Politics - Slow down national ID standards, state officials say - sacbee.com: "Citing security and privacy concerns, department of motor vehicles officials from Western states on Tuesday urged the U.S Department of Homeland Security to slow down implementation of a law requiring states to standardize supporting documents for driver's licenses.
'We have established a secure level of privacy and security and we would say that should be the level that all states achieve before we would be willing to share information with other states,' George Valverde, director of the California Department of Motor Vehicles, told a DHS panel meeting on the campus at the University of California, Davis. His counterparts from Arizona and Nevada agreed.
It was the only public hearing scheduled on implementation of the Real ID Act. Inspired by the Sept. 11, 2001 terrorists attacks -- and signed into law by President Bush -- the legislation would require a prescribed set of original documents for states to issue licenses and create an interlocking, 50-state database.
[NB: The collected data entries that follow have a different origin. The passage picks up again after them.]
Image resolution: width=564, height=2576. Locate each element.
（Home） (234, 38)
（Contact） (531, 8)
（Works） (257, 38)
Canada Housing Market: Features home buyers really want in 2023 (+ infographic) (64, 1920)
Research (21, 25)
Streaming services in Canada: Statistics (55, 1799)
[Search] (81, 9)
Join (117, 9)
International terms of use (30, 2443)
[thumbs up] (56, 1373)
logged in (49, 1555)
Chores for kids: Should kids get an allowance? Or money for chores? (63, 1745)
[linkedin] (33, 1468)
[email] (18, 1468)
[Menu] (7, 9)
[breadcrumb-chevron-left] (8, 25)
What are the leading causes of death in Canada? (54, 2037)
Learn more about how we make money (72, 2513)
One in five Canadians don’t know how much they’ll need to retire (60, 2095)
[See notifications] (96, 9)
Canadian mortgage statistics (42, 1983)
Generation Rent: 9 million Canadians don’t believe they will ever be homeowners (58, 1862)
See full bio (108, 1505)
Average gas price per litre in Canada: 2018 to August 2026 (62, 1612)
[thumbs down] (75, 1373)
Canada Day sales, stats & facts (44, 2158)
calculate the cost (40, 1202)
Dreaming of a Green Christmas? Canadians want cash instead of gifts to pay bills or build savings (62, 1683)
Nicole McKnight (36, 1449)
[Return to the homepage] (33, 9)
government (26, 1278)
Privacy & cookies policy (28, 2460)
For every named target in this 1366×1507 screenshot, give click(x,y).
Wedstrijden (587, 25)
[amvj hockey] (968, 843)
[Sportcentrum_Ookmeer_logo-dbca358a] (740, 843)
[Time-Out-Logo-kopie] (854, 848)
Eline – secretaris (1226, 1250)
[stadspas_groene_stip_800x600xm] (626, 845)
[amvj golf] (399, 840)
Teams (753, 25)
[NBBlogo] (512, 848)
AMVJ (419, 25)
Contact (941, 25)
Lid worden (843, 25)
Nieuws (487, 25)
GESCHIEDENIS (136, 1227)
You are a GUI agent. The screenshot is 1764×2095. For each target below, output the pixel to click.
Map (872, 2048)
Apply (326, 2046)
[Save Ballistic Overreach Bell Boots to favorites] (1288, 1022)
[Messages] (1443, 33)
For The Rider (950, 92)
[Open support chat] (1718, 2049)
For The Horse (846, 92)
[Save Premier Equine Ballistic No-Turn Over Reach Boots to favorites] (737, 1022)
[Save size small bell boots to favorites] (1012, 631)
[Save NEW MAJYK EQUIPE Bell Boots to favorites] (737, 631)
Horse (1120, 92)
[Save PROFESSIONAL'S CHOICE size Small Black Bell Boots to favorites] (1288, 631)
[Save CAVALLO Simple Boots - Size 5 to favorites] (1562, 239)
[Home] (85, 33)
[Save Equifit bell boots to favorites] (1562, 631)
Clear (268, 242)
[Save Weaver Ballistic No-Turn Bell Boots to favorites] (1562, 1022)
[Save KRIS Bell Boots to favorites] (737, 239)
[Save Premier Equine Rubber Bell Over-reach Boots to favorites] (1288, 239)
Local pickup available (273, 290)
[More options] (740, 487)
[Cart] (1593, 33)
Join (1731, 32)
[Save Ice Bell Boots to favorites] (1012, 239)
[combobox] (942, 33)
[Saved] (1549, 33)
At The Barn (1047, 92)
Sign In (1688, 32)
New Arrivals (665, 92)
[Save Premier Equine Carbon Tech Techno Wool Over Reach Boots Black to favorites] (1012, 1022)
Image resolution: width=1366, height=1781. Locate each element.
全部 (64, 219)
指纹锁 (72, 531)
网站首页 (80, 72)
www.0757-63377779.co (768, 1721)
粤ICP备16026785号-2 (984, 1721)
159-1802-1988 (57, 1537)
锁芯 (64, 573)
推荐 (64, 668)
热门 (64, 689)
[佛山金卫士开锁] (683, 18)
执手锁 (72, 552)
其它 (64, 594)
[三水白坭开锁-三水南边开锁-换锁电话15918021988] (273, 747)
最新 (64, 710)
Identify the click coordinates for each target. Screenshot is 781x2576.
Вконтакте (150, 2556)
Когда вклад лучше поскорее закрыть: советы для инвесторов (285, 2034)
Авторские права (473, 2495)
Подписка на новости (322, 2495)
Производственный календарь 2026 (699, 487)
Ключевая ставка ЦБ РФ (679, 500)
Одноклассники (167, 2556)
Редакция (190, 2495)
Critics say increasing access to personal information will lead to more security breeches and identity theft.
Opponents on both sides of the political of spectrum, from the ACLU to the conservative Eagle Forum, contend the law would also establish a national identification card in a nation that historically has resisted such a document.
Tuesday's hearing was billed as a national Town Hall on the Real ID after federal officials scrapped suggestions to hold more public hearings and, with less than two weeks notice, agreed to hold the one that played out Tuesday in Davis.